[[ RECORDS PROVIDED open ]]
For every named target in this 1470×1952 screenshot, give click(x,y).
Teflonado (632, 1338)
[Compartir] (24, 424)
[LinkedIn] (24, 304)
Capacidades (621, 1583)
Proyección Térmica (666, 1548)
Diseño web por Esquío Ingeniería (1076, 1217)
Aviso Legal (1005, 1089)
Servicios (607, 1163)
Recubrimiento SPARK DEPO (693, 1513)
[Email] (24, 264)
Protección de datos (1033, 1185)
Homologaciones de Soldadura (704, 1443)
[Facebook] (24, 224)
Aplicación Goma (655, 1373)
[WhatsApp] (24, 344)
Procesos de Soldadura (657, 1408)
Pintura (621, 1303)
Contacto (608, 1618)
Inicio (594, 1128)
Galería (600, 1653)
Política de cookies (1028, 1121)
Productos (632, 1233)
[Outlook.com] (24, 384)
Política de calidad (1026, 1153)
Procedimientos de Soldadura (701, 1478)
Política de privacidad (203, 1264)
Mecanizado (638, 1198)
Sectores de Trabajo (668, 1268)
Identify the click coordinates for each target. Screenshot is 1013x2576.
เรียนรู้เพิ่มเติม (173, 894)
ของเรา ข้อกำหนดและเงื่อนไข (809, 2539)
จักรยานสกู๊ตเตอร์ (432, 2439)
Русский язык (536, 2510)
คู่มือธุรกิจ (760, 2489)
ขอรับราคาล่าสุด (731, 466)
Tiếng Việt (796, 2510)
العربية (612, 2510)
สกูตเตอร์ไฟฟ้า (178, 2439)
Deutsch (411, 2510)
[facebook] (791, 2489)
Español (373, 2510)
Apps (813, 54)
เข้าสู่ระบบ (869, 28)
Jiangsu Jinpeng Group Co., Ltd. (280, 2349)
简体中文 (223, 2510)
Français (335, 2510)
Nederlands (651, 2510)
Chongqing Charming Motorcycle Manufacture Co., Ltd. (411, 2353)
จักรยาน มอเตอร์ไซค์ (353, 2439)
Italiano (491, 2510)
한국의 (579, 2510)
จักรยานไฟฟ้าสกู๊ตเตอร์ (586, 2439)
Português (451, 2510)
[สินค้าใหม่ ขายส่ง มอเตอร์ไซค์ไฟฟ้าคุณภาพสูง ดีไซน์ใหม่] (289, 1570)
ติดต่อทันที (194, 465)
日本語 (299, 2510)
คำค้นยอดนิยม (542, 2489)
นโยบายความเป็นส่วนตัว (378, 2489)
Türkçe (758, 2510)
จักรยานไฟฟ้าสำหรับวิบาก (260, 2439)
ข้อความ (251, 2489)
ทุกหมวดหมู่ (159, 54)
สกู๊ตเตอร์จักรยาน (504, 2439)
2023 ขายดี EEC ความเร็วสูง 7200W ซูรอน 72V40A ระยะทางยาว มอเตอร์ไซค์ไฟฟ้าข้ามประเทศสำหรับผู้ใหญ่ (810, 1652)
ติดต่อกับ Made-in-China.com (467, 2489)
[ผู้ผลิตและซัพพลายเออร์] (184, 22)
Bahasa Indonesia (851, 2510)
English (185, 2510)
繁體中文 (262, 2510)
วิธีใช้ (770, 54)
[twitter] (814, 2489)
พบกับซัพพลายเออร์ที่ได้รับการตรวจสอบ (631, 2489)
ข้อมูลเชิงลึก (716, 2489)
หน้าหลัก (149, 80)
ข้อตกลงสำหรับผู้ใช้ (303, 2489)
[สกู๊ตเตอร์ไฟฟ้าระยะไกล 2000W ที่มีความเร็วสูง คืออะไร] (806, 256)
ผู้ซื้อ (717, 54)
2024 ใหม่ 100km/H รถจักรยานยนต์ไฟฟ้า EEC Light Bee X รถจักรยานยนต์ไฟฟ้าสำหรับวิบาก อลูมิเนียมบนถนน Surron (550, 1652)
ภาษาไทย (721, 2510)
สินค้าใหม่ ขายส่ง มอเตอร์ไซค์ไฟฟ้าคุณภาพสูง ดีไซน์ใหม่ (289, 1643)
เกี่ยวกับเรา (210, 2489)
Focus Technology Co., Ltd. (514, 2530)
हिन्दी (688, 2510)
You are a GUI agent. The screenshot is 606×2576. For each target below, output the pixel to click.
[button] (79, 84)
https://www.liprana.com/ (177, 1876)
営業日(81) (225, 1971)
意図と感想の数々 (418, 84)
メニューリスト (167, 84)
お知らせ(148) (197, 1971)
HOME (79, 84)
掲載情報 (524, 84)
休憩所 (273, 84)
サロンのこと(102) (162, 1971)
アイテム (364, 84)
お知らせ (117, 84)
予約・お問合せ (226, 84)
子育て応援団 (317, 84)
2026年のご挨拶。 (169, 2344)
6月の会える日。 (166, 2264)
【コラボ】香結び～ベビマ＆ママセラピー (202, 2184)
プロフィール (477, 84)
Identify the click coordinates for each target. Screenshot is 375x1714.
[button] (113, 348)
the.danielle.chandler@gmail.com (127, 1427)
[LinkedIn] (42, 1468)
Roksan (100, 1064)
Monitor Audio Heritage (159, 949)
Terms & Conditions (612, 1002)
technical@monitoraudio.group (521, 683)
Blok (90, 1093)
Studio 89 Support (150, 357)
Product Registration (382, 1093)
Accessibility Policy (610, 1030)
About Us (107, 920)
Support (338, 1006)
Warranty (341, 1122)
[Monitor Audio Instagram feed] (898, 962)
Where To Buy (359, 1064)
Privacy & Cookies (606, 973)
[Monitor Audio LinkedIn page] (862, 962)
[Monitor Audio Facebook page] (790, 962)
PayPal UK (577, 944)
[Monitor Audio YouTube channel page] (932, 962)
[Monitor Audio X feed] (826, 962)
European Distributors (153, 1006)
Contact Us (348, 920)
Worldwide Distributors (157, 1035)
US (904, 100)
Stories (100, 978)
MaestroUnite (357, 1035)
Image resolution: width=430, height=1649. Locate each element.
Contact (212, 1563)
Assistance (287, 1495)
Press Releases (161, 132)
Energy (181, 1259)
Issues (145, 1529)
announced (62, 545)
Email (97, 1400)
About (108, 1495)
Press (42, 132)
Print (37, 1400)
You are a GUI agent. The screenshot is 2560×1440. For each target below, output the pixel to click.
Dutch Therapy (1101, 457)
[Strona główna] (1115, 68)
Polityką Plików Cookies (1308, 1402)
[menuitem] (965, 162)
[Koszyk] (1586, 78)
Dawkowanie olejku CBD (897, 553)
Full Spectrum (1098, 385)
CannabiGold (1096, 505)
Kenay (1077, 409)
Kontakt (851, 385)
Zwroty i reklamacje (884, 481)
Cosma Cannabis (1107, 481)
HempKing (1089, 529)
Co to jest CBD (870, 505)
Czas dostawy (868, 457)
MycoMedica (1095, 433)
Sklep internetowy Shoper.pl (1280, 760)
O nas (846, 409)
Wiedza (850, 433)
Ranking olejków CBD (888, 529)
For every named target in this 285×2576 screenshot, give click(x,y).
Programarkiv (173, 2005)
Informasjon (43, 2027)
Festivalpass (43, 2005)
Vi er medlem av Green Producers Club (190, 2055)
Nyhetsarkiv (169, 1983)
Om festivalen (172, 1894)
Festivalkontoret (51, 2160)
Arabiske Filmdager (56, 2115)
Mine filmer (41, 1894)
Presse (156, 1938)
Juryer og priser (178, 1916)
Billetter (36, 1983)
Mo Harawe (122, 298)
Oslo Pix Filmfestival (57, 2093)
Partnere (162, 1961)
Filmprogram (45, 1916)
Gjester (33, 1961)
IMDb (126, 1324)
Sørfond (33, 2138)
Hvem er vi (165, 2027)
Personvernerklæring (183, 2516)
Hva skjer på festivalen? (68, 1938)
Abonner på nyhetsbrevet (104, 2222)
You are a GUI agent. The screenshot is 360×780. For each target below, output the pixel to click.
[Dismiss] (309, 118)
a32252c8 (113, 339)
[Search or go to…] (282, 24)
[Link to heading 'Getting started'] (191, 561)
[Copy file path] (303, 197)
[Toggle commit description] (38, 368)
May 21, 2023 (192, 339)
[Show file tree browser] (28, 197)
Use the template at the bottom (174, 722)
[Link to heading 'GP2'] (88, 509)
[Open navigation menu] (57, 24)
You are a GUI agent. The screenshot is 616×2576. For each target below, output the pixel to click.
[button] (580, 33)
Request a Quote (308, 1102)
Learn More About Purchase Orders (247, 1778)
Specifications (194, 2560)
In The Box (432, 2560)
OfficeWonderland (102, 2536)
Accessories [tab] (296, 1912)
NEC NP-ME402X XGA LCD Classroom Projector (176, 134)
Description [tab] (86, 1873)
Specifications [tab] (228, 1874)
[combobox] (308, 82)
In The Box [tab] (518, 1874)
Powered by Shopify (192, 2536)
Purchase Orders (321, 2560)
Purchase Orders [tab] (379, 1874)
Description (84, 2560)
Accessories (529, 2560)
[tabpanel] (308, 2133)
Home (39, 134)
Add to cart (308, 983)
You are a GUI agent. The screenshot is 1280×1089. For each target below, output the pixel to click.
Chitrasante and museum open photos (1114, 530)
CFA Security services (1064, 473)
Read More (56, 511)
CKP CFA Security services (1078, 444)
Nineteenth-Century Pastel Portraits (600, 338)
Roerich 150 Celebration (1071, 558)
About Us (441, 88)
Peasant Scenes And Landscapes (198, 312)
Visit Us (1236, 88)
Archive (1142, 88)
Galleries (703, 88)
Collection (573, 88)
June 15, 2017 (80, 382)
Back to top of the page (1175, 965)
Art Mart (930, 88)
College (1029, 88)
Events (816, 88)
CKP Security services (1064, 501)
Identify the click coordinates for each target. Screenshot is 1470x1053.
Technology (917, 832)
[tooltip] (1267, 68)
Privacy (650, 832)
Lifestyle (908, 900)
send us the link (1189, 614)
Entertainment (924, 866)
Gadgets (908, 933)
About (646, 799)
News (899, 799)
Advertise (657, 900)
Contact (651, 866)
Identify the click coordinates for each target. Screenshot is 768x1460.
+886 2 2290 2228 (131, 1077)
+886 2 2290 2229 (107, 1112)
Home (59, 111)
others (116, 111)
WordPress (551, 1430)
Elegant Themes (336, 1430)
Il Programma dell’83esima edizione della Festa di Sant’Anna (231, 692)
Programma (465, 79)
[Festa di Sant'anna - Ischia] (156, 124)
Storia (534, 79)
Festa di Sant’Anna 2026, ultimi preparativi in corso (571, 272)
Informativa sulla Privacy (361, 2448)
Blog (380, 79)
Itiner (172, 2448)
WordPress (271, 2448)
[[ RECORDS PROVIDED closed ]]
== EXERCISE BRIEF ==
Give back exactly the lines above, from the line containing "2024 ใหม่ 100km/H" through the line containing "Warranty (341, 1122)", with both end lines and nothing more.

== ANSWER SPACE ==
2024 ใหม่ 100km/H รถจักรยานยนต์ไฟฟ้า EEC Light Bee X รถจักรยานยนต์ไฟฟ้าสำหรับวิบาก อลูมิเนียมบนถนน Surron (550, 1652)
ภาษาไทย (721, 2510)
สินค้าใหม่ ขายส่ง มอเตอร์ไซค์ไฟฟ้าคุณภาพสูง ดีไซน์ใหม่ (289, 1643)
เกี่ยวกับเรา (210, 2489)
Focus Technology Co., Ltd. (514, 2530)
हिन्दी (688, 2510)
You are a GUI agent. The screenshot is 606×2576. For each target below, output the pixel to click.
[button] (79, 84)
https://www.liprana.com/ (177, 1876)
営業日(81) (225, 1971)
意図と感想の数々 (418, 84)
メニューリスト (167, 84)
お知らせ(148) (197, 1971)
HOME (79, 84)
掲載情報 (524, 84)
休憩所 (273, 84)
サロンのこと(102) (162, 1971)
アイテム (364, 84)
お知らせ (117, 84)
予約・お問合せ (226, 84)
子育て応援団 (317, 84)
2026年のご挨拶。 (169, 2344)
6月の会える日。 (166, 2264)
【コラボ】香結び～ベビマ＆ママセラピー (202, 2184)
プロフィール (477, 84)
Identify the click coordinates for each target. Screenshot is 375x1714.
[button] (113, 348)
the.danielle.chandler@gmail.com (127, 1427)
[LinkedIn] (42, 1468)
Roksan (100, 1064)
Monitor Audio Heritage (159, 949)
Terms & Conditions (612, 1002)
technical@monitoraudio.group (521, 683)
Blok (90, 1093)
Studio 89 Support (150, 357)
Product Registration (382, 1093)
Accessibility Policy (610, 1030)
About Us (107, 920)
Support (338, 1006)
Warranty (341, 1122)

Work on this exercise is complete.